And, of course, the Redbirds came away from baseball’s big swap meet with a Marlin outfielder. No, not that one. No, not that one either. Marcell Ozuna. Who is awesome, by the way! He’s improved his plate discipline numbers over the last couple years, and he showed a new, unprecedented level of power (for him, I mean), last season.
There is risk in Ozuna, yes, in that 2017 could be an outlier. A fluke. A career year. He could go back to being the same solid-but-not-exceptional player he was for most of his time in Miami, and the Cards might still not have a star, even having paid for one.
On the other hand, betting on a breakout as opposed to a fluke from a 26 year old is the kind of risk the Cardinals need to take on if they’re going to push themselves forward. There’s reason to believe Ozuna’s 2017 might be a breakout, as well; we obviously have to look at his elevated (.355), batting average on balls in play as likely to regress in the future, but if we go deeper we can be optimistic, as well. Statcast provides us with some context for just how hard Ozuna hits the ball; he ranks twelfth in all of baseball in average exit velocity (min. 150 batted ball events), with a 90.8 mph mark, sitting just below Manny Machado and tied with J.D. Martinez. Cutting it down to just line drives and fly balls he ranks thirteenth at 96.4 mph, just below Machado and Paul Goldschmidt, and above such luminaries as Ryan Braun, George Springer, and Gary Sanchez, all of whom have well-deserved reputations as slayers of el beisbols. (Also, weirdly, just above Kendrys Morales, who seems to have hit the ball awfully hard in 2017 for someone with a 97 wRC+.)
In other words, we shouldn’t expect Ozuna to replicate his BABIP of 2017, but he truly did hit the ball remarkably well this past year, and hitting the ball extremely hard is about as good a sign as you’re going to find in terms of future production, particularly when found in a player who has legitimately improved his approach at the plate.
Someone in the comments the other day called the Ozuna trade a ‘half measure’, which I tend to disagree with, at least in one sense. If you’re calling the trade a half measure because you think Ozuna is barely an upgrade, then I disagree. He’s a risk, sure, but I really do believe that’s exactly the sort of risk the Cards can and should take at this point. The potential payoff with Ozuna is substantial. On the other hand, if you think Ozuna is a half measure because he’s not quite enough to get the Cards over the hump, then that I can agree with. They don’t need to make a lot of moves still, but they do need to make more all the same.
And therein lies the one real downside I see with the Cardinals getting Marcell Ozuna.
See, here’s the thing: Giancarlo Stanton, the Cards’ initial target this offseason, was signed for at least three years, and as long as a decade. In other words, if they had gotten Stanton, they would have been picking up an anchor for the lineup for a long, long time. If they had held out for Christian Yelich, his contract ran for five seasons (including an option year, I believe). So half a decade of maybe not a lineup anchor, necessarily, but one of the better all-around outfielders in baseball.

- _Problem set_
1. In the piece on the Cardinals' Ozuna trade, list every player other than Ozuna named in the Statcast exit-velocity comparisons.
2. Translate this sentence from the piece on the Cardinals' Ozuna trade into Spanish: "There is risk in Ozuna, yes, in that 2017 could be an outlier."
3. Write the next part of the piece on the Cardinals' Ozuna trade, picking up after its final sentence.

- _Dataset excerpt_
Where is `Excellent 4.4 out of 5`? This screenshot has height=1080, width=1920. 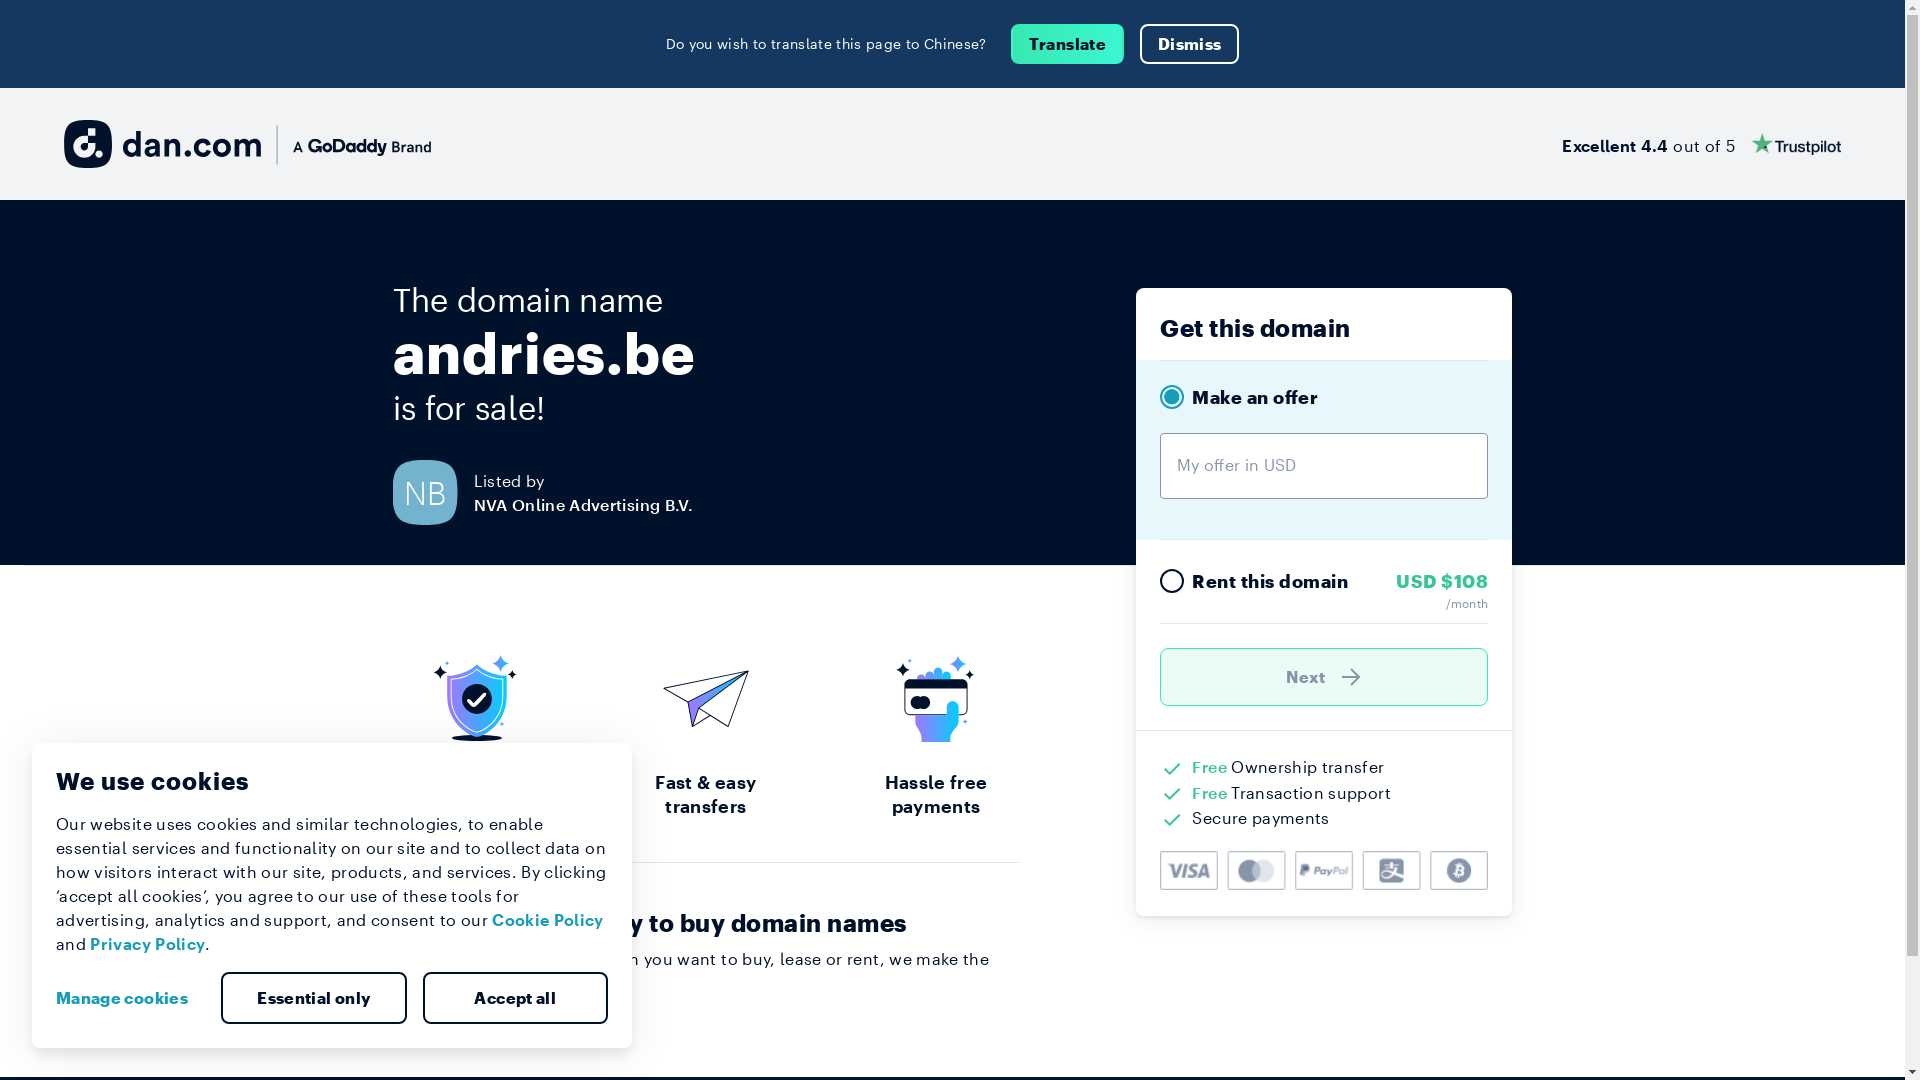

- _Responses to the exercise_
1. Manny Machado, J.D. Martinez, Paul Goldschmidt, Ryan Braun, George Springer, Gary Sanchez, Kendrys Morales

2. Hay riesgo con Ozuna, sí, en el sentido de que 2017 podría ser un caso atípico.

3.
Both of those were long-term solutions. Yes, it would have been important to utilise resources to build winning teams around either player, but in both cases you had time. Time, in fact, was on your side.
The real downside to the Ozuna trade is that Marcell Ozuna is under control for two years. Now, that’s better than a one-year rental, obviously, and I think fairly substantially better. But....two years is still tough. And slightly dangerous. Let me explain.
The Cardinals, at this moment, are a team on the upswing. Now, I know there is a substantial segment of the fanbase that would scream bloody murder at such an assertion; these are mostly the same people buying wholly into the narrative of the linear downward trend, i.e. World Series —> NLCS —> NLDS —> Missed playoffs —> barely above .500. They would likely argue that such a clear, obvious line that a dolt like me is far too in the pocket of the organisation to admit to would suggest that next year the Cards will win 79 games, and in five years the stadium will collapse in on itself like a dwarf star, drawing the miserable husk of the city of St. Louis into it, crushing everything down into a tiny cube that still won’t attract any free agents.
However, if we actually look at the facts and trends, 2016-17 looks like a fairly clear transition period for the franchise, the frustration of which was exacerbated by the rise of a Cubs team which has been constructed in a very smart and highly sustainable way. Still, looking at the Cards’ farm system, we see a wave of high-quality pitching prospects beginning to really wash up into the top levels of the minors, bringing with it a promise of renewal. The depth on the farm is somewhat stunning, even if the organisation has, admittedly, struggled to develop star-level players over the past handful of years. Part of that, of course, is losing the prospect with the best chance of that star upside to a tragically bad decision, but there has also been some bad luck and some overly conservative drafting along the way as well.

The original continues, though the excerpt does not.